Please quote exactly the lines below from the line containing "The height and" to the line containing "Task: Click the Name", both lines included, and nothing else.

> [Extracted records]:
-=-=-
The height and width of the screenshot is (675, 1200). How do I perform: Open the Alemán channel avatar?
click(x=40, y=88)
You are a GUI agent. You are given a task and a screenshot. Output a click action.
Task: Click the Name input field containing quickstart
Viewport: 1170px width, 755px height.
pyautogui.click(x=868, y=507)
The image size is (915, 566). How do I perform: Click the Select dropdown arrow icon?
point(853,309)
-=-=-
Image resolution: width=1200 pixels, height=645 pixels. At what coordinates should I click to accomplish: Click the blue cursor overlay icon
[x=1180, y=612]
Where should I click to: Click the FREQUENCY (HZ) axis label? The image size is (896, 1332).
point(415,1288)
-=-=-
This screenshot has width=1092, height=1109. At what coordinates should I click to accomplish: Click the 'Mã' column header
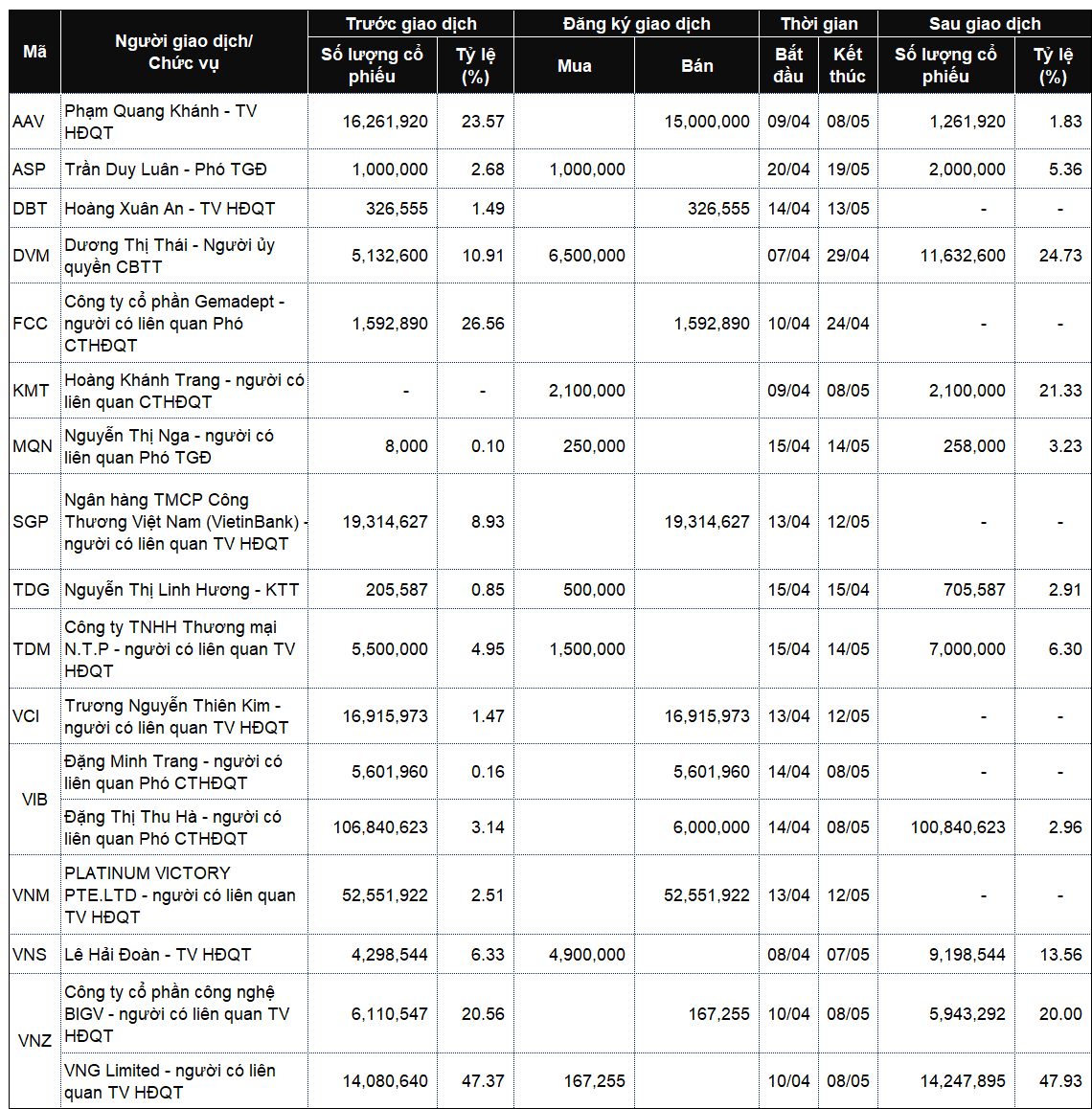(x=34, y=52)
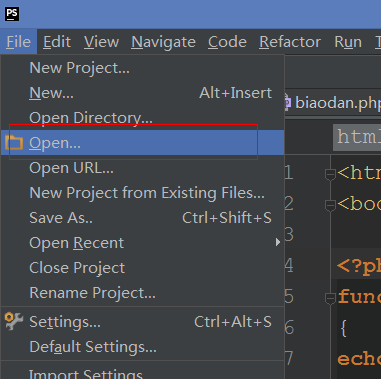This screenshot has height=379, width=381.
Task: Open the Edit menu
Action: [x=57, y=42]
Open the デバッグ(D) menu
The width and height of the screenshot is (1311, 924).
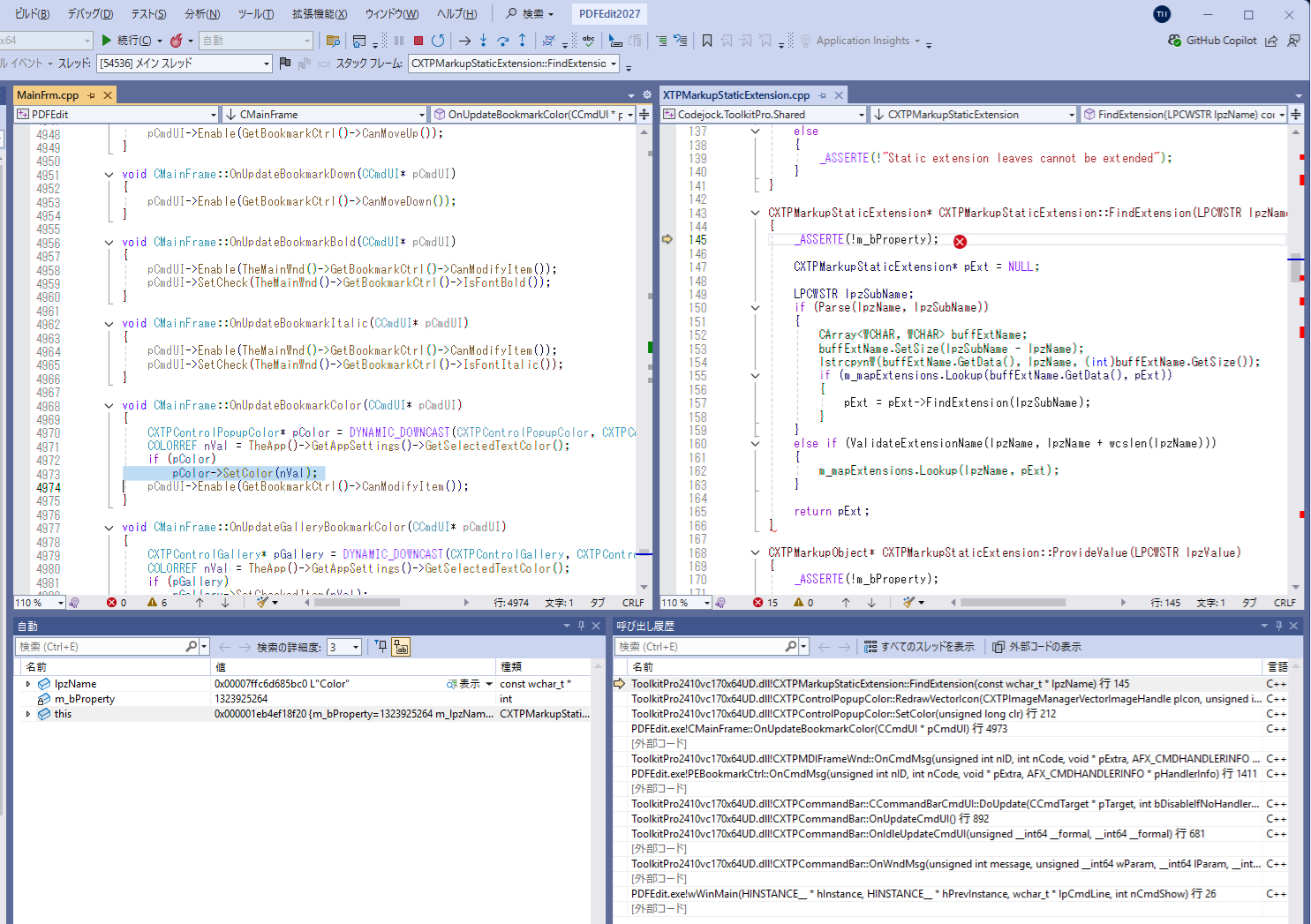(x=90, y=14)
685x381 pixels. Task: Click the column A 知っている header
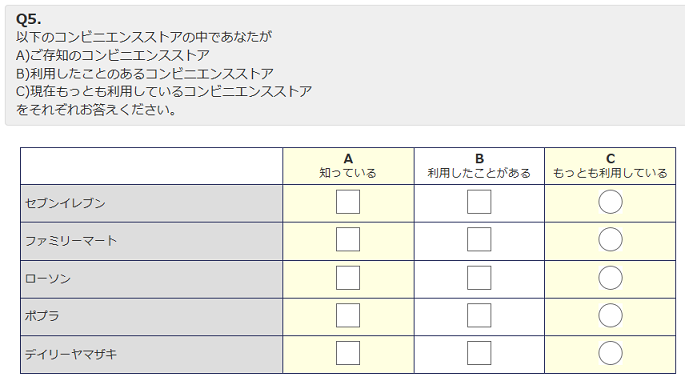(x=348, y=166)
-=-=-
> [Reply]:
The height and width of the screenshot is (675, 1200). How do I perform: Open the Alemán channel avatar?
click(x=40, y=88)
You are a GUI agent. You are given a task and a screenshot. Output a click action.
Task: Click the Name input field containing quickstart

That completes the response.